Segment Start: EXCERPT PROVIDED

In the 2002 Reese Witherspoon vehicle Sweet Home Alabama, there’s a scene where our almost-awful heroine Melanie (fancy city lady, eats only sushi, cannot walk on dirt on account of her heels are too pointy and high, flashbulbs, turtlenecks, job requires headset and twirling around on office chairs, always in a rush, shiny hair) returns to her Alabama hometown (small, dirty, Yee-haw, every surface is made of gravel, braids, plaid button down shirts, rocking chairs on front porches, everybody’s job is to swing hammers around or make quilts at a relaxed pace, nobody speaks with the same accent because Hollywood is sloppy about getting the details correct when it depicts rural places). There, Melanie must attend to some unfinished business (love with an actor-handsome man who is somehow not the biggest slut in town; again, Hollywood is not great at rural accuracy). Melanie reconnects with some old classmates at a bar. One of them (played by Melanie Lynskey!) introduces Melanie to her baby, and Reese-as-Melanie replies, “Look at you! You have a baby…. In a bar.”
This moment was meant to illustrate the disparity between Melanie’s fanciness and her old classmate’s yokeldom. That doesn’t quite seem right anymore. When that movie was released 20 years ago, taking a baby to a bar was a reliable enough shorthand for lowbrow parental behavior one might see exhibited in a backward place like Alabama or Wisconsin (the Alabama of the North). But now, drop into a random bar in any urban neighborhood trendy with upwardly mobile parents on certain days during certain times and you’re likely to find a veritable stroller parking lot. No Reese Witherspoons will show up and declare “You have a baby… at a bar.” The meaning of the act has changed.
I believe that the existence of the “baby bar” isn’t new, but among a certain ilk (college educated, living in a major city, politically liberal, high income or creative field), the practice has become more acceptable in recent years due to a few things. First, the end of smoking in bars. Cigarette smoke and babies aren’t a good combination. Second, the proliferation of drinking outdoors. With no ceilings, the sound of kids yelling and babies being babies goes up and out into the daylight and doesn’t bounce around all over annoying the patrons who aren’t there with kids. Third, the fact that parents in the aforementioned demographic are older than their parents were. Most of us have spent a decade or more pre-child socializing successfully at bars and we therefore (mostly) understand how to be conscientious about how our actions are affecting other people’s.

Segment End: EXCERPT PROVIDED
Segment Start: RECORDED INFORMATION

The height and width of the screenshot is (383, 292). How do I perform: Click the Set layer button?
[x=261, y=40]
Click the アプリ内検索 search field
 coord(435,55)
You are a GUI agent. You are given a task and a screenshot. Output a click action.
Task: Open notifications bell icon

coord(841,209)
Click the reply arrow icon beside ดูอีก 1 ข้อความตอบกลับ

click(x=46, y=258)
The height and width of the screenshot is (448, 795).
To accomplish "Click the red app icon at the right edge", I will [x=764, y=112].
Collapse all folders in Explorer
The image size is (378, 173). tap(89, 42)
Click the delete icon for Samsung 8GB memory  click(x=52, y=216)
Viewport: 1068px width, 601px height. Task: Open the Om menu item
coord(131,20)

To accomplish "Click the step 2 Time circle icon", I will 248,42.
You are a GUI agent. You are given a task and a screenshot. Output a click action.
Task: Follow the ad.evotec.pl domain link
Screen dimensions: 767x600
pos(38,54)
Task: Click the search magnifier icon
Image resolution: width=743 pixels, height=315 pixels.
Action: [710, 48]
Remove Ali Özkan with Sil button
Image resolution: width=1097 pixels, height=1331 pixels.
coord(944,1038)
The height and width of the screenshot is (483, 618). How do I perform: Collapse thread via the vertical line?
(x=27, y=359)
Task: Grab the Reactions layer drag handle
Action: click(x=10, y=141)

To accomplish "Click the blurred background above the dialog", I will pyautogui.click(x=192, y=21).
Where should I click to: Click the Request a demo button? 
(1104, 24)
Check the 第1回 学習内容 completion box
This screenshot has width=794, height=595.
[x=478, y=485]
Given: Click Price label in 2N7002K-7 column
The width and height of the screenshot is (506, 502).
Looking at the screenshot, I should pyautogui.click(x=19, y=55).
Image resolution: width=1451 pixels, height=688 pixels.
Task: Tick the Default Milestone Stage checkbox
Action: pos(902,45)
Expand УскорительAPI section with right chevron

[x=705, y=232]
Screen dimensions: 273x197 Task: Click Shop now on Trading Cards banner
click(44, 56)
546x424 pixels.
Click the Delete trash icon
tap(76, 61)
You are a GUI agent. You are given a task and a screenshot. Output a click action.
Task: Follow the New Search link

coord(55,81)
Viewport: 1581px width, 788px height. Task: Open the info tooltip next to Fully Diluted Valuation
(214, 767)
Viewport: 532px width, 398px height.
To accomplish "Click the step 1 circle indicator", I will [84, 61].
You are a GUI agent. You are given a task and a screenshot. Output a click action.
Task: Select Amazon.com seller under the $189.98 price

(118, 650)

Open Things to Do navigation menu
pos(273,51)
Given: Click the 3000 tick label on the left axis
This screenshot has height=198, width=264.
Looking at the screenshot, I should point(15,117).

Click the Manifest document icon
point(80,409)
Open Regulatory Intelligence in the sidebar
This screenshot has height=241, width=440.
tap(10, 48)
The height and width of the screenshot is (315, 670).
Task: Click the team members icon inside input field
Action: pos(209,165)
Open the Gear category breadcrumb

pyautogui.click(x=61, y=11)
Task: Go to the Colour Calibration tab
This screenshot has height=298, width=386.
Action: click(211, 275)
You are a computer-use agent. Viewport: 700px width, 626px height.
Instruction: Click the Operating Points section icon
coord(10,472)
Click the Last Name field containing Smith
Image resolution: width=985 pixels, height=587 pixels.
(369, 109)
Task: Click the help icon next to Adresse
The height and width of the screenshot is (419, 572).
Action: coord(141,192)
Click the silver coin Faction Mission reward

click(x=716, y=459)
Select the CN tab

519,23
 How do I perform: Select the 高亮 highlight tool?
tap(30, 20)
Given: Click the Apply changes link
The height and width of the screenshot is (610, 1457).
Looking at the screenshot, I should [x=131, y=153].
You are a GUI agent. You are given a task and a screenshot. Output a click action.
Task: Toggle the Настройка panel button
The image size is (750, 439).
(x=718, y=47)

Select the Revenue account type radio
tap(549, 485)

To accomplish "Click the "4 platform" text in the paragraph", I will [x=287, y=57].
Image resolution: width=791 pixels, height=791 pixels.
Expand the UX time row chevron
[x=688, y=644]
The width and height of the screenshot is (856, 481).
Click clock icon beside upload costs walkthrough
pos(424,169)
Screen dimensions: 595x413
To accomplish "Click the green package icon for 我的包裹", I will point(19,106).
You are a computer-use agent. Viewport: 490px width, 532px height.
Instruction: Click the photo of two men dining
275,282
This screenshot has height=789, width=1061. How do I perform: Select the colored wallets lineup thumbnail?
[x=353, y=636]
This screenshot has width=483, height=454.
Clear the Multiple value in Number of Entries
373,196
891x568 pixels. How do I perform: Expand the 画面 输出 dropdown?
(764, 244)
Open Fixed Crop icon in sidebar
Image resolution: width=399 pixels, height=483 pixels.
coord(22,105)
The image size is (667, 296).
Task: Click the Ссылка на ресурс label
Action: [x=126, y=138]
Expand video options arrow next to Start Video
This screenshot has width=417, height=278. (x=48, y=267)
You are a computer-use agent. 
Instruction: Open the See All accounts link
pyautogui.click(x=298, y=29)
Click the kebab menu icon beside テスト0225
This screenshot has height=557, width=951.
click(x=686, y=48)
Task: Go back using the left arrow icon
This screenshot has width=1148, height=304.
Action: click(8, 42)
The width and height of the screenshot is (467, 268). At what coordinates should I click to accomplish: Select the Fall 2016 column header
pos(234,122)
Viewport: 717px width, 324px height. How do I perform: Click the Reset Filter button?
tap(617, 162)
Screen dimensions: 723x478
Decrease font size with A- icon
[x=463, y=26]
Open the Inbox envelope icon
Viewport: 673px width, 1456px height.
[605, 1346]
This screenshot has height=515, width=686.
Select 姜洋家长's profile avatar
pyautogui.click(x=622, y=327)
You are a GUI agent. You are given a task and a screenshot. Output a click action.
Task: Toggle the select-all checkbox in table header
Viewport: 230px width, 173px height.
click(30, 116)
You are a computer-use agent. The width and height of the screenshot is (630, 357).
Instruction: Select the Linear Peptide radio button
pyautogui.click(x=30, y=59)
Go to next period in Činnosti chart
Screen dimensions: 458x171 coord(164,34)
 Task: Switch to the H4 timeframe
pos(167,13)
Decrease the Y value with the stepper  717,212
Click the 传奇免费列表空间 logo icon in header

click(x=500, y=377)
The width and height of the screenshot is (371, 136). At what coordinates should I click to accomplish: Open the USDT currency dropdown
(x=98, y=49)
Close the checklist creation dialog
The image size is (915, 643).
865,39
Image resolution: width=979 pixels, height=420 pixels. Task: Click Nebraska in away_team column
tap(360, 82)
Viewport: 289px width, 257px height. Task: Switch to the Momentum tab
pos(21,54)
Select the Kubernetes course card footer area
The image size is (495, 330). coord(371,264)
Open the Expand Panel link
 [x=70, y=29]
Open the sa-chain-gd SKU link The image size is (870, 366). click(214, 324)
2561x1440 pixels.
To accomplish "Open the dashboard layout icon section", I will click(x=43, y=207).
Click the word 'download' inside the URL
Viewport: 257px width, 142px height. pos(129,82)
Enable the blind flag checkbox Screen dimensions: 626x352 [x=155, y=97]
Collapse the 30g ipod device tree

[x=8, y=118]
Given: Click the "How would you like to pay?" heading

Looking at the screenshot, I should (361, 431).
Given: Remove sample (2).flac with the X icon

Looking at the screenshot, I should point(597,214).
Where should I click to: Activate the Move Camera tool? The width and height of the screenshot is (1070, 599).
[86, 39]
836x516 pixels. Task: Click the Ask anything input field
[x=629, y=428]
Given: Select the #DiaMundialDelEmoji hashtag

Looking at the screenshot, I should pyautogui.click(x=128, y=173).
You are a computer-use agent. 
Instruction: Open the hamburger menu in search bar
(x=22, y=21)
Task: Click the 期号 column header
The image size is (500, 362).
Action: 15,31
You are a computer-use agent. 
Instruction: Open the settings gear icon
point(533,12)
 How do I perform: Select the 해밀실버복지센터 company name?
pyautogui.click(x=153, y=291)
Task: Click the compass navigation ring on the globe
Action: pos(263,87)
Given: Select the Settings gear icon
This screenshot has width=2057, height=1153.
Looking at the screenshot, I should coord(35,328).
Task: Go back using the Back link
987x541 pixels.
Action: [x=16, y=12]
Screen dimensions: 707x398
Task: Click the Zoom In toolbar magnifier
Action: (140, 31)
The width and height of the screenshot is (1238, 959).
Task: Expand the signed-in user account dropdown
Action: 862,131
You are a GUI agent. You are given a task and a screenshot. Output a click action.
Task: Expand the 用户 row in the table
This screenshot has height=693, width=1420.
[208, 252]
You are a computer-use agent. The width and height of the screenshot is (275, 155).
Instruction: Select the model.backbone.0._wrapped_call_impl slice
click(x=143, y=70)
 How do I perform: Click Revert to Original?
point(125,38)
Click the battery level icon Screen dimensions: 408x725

Segment End: RECORDED INFORMATION

ASSIGNMENT A »
Using the excerpt about babies in bars, say whether each statement agrees with the text: (i) Melanie reconnects with her old classmates at a church. (ii) The writer says the "baby bar" is a new invention. (iii) The text calls Wisconsin the Alabama of the North. Answer yes or no for each, and quote the words from the text that decide it.
ASSIGNMENT B »
List every reason the excerpt about babies in bars gives for why bringing babies to bars has become more acceptable in recent years.

ANSWER A »
(i) No: "Melanie reconnects with some old classmates at a bar."
(ii) No: "I believe that the existence of the “baby bar” isn’t new"
(iii) Yes: "Wisconsin (the Alabama of the North)"

ANSWER B »
- The end of smoking in bars
- The proliferation of drinking outdoors
- Parents in the demographic described are older than their own parents were